Thursday Throwback: IMAGE vs. Relational
November 13, 2014
As a precocious 18-year-old, Eugene Volokh wrote deep technical papers for HP 3000 users who were two or three times his age. While we pointed to the distinctions between IMAGE master and automatic datasets recently, Eugene's dad Vladimir reminded us about a Eugene paper. It was published in the fall of 1986, a time when debate was raging over the genuine value of relational databases.
While the relational database is as certain in our current firmament as the position of any planet, the concept was pushing aside proven technology 28 years ago. IMAGE, created by Fred White and Jon Bale at HP, was not relational. Or was it? Eugene offered the paper below to explore what all the relative fuss was about. Vladimir pointed us to the page on the fine Adager website where the paper lives in its original formatting.

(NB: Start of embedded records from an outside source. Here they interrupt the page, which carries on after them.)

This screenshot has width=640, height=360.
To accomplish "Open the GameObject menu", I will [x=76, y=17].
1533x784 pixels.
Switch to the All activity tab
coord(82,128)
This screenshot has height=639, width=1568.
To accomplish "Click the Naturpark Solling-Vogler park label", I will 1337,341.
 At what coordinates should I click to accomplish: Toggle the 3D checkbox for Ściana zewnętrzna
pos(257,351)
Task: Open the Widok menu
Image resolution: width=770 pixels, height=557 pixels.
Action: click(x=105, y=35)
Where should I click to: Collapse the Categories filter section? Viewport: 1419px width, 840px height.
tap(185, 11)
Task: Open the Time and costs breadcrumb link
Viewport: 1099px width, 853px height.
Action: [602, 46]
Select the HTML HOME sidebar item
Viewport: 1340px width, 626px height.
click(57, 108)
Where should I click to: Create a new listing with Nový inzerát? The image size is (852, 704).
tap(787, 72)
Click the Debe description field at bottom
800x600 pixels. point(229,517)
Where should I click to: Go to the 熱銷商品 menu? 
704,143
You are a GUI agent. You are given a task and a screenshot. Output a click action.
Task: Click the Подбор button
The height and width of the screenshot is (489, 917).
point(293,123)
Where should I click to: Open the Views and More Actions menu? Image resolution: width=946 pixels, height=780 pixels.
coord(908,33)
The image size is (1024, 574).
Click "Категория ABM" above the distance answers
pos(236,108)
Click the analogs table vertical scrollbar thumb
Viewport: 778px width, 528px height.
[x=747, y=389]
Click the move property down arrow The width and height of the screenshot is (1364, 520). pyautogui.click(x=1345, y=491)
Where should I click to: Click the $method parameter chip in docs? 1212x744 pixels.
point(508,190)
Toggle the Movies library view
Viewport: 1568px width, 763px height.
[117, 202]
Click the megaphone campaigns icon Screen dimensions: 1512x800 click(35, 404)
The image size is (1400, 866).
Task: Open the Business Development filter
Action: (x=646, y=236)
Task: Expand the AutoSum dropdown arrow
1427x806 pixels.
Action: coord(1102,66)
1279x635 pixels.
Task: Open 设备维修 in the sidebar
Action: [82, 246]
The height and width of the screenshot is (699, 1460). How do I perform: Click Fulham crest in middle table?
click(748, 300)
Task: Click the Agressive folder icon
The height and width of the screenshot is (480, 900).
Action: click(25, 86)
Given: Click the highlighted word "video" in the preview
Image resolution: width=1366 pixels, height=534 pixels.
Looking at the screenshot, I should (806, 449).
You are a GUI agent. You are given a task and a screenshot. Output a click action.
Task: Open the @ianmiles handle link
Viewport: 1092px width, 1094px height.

The relationships between master and automatic and detail datasets pointed the way to how IMAGE would remain viable even during the onslaught of relational databases. Soon enough, even Structured Query Language would enter the toolbox of IMAGE. But even in the year this paper emerged, while the 3000 still didn't have a PA-RISC model or MPE/XL to drive it, there was a correlation between relational DBs and IMAGE. Relational databases rely on indexes, "which is what most relational systems use in the same way that IMAGE uses automatic masters," Eugene wrote in his paper presented at COBO Hall in Detroit (above). QUERY/3000 was a relational query language, he added, albeit one less easy to use.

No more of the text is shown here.